— OBJECTIVE —
Render the lines from the first one through the line containing "[x=1328, y=41]" as a numbered list, leaving out any blank lines.

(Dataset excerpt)
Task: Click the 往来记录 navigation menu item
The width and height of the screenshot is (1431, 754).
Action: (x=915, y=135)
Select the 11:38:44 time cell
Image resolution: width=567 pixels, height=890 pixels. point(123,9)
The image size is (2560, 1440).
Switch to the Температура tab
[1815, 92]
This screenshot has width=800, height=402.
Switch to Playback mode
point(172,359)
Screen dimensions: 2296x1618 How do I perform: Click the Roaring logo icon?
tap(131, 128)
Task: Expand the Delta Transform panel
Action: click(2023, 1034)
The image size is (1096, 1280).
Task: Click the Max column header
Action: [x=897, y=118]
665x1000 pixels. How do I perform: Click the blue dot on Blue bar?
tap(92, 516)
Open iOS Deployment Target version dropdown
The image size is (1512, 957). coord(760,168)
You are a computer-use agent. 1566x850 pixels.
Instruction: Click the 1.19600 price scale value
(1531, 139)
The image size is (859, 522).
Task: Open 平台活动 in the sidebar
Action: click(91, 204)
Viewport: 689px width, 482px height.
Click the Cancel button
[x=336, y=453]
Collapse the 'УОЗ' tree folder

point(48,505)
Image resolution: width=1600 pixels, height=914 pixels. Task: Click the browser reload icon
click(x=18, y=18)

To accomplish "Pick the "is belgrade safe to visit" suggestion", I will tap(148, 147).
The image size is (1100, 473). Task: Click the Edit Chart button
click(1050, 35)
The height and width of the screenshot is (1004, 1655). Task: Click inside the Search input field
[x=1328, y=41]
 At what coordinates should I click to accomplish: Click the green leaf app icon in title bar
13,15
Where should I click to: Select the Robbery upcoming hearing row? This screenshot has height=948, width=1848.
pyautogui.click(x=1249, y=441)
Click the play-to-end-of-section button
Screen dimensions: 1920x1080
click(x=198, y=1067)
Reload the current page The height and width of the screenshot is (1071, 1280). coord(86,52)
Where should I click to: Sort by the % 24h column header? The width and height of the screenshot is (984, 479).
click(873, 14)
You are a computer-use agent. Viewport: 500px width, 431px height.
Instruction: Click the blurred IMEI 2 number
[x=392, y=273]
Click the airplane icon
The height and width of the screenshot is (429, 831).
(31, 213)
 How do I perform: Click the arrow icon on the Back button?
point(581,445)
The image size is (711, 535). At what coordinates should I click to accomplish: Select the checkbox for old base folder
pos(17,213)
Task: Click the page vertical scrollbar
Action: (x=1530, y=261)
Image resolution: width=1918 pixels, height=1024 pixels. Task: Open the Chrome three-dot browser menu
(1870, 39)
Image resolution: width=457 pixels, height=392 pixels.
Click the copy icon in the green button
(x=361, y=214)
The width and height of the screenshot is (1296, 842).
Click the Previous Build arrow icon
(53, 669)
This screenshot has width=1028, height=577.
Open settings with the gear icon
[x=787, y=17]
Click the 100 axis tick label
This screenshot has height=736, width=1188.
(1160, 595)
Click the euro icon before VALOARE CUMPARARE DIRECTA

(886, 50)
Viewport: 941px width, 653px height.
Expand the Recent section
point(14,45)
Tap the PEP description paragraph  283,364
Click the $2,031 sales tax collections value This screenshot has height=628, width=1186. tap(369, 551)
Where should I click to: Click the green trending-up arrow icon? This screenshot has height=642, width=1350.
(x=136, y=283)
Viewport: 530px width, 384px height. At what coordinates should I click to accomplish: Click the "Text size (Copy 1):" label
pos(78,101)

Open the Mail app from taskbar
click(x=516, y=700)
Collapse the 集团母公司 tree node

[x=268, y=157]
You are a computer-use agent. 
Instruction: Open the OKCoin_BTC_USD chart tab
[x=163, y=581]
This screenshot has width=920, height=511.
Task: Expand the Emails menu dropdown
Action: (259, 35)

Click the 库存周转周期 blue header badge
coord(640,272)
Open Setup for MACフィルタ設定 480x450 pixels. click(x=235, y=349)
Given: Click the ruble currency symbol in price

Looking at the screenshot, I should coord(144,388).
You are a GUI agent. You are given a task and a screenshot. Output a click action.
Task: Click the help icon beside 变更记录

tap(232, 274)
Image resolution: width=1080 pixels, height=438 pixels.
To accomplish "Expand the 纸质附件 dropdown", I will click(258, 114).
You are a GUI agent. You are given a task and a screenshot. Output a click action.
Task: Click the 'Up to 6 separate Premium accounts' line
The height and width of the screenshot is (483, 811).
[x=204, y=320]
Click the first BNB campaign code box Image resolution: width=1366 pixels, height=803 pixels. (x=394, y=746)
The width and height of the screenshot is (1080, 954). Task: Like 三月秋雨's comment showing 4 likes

— REPLY —
1. Task: Click the 往来记录 navigation menu item
2. The width and height of the screenshot is (1431, 754).
3. Action: (x=915, y=135)
4. Select the 11:38:44 time cell
5. Image resolution: width=567 pixels, height=890 pixels. point(123,9)
6. The image size is (2560, 1440).
7. Switch to the Температура tab
8. [1815, 92]
9. This screenshot has width=800, height=402.
10. Switch to Playback mode
11. point(172,359)
12. Screen dimensions: 2296x1618 How do I perform: Click the Roaring logo icon?
13. tap(131, 128)
14. Task: Expand the Delta Transform panel
15. Action: click(2023, 1034)
16. The image size is (1096, 1280).
17. Task: Click the Max column header
18. Action: [x=897, y=118]
19. 665x1000 pixels. How do I perform: Click the blue dot on Blue bar?
20. tap(92, 516)
21. Open iOS Deployment Target version dropdown
22. The image size is (1512, 957). coord(760,168)
23. You are a computer-use agent. 1566x850 pixels.
24. Instruction: Click the 1.19600 price scale value
25. (1531, 139)
26. The image size is (859, 522).
27. Task: Open 平台活动 in the sidebar
28. Action: click(91, 204)
29. Viewport: 689px width, 482px height.
30. Click the Cancel button
31. [x=336, y=453]
32. Collapse the 'УОЗ' tree folder
33. point(48,505)
34. Image resolution: width=1600 pixels, height=914 pixels. Task: Click the browser reload icon
35. click(x=18, y=18)
36. To accomplish "Pick the "is belgrade safe to visit" suggestion", I will tap(148, 147).
37. The image size is (1100, 473). Task: Click the Edit Chart button
38. click(1050, 35)
39. The height and width of the screenshot is (1004, 1655). Task: Click inside the Search input field
40. [x=1328, y=41]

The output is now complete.